Ontogenetic variation in digestive enzyme activities within embryos and newly-hatched larvae of the tropical spiny lobster, Panulirus ornatus

Abstract

While there is considerable interest in aquaculture of spiny lobsters (Palinuridae), limited knowledge of nutritional requirements during early life stages remains a major impediment to successful hatchery culture. To better determine endogenous nutrient utilisation during the early life stages of the tropical spiny lobster, Panulirus ornatus, we examined ontogenetic variation in digestive enzyme activities within developing embryos and newly-hatched phyllosoma in the absence of an exogenous food source. Specifically, α-amylase, non-specific esterase, and trypsin-like protease activities were quantified to indicate the relative importance of macronutrients (i.e., carbohydrate, lipid, and protein) and gauge the digestive potential of newly-hatched phyllosoma during transition from endogenous to exogenous nutrient sources.

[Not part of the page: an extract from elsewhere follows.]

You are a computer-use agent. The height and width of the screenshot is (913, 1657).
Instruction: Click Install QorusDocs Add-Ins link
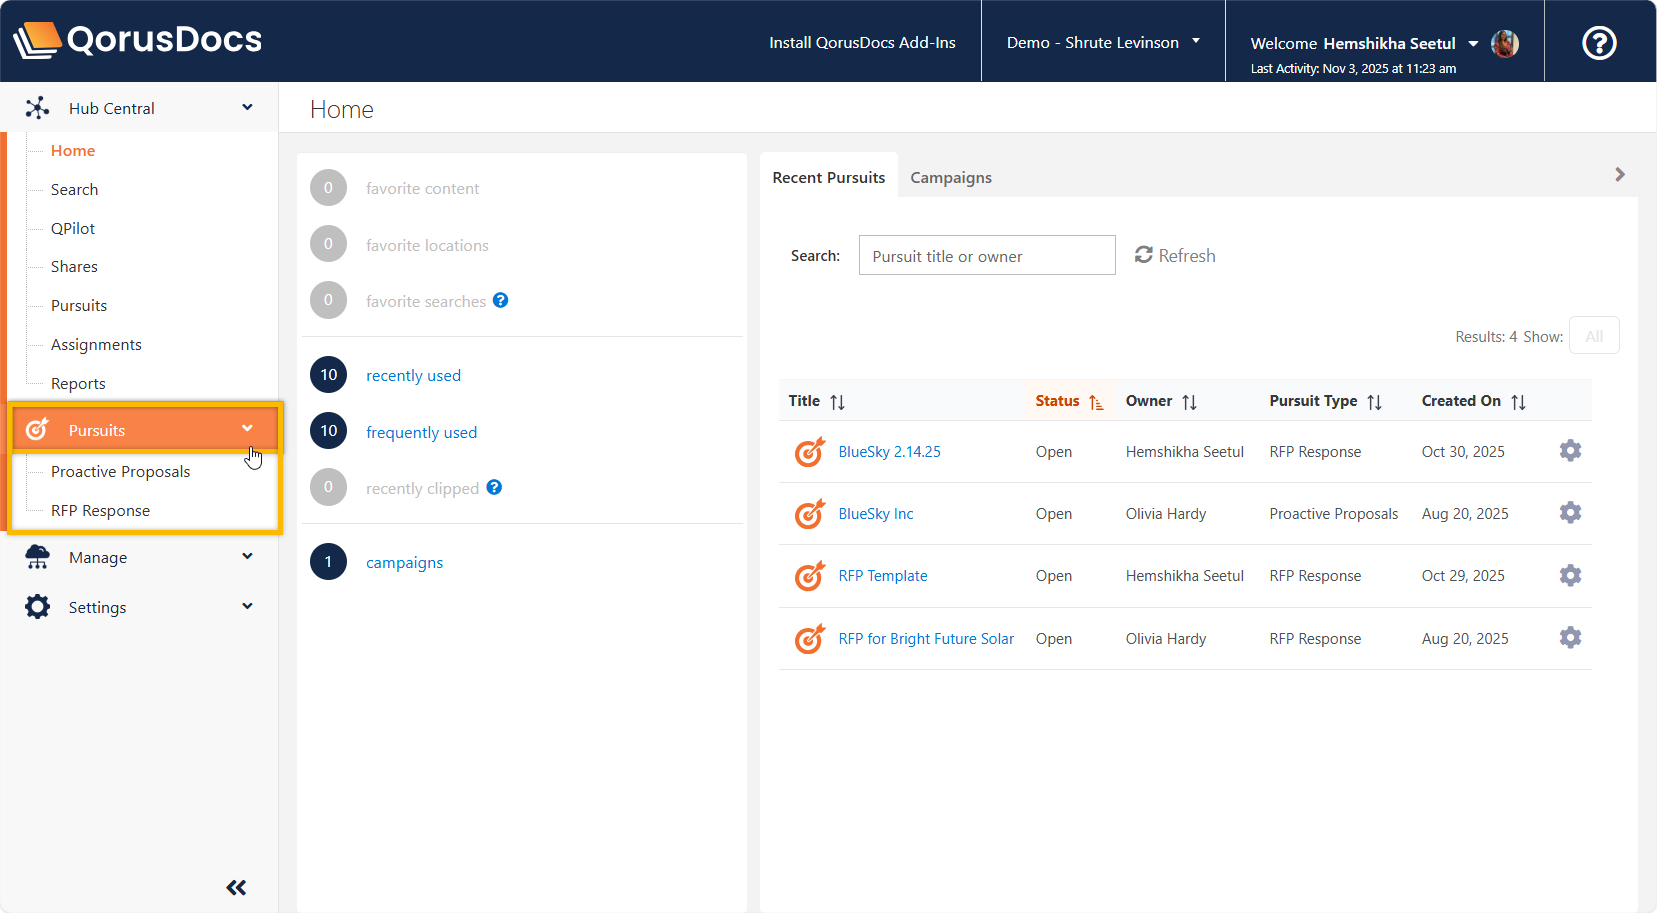click(862, 42)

Ontogenetic variation in digestive enzyme activities indicated that lipid, protein, and carbohydrate were sequentially utilised by embryos. Early increase in non-specific esterase activity suggests that lipid is the most critical macronutrient for early embryonic development, with protein and carbohydrate becoming increasingly utilised shortly before and after hatching. The observed peak in trypsin-like protease activity during the first day post-hatch presumably allows phyllosoma to make best use of dietary items that are high in protein at first-feeding. In the absence of an exogenous food source after hatching, changes in digestive enzyme activities suggest that a metabolic shift from protein to lipid occurred, coinciding with the timing of the ‘point-of-no-return’ for Stage I phyllosoma of P. ornatus. Our results highlight the importance of providing an exogenous protein-rich food source to phyllosoma soon after hatch and provide a foundation for further study into broodstock nutrition and egg quality of this species.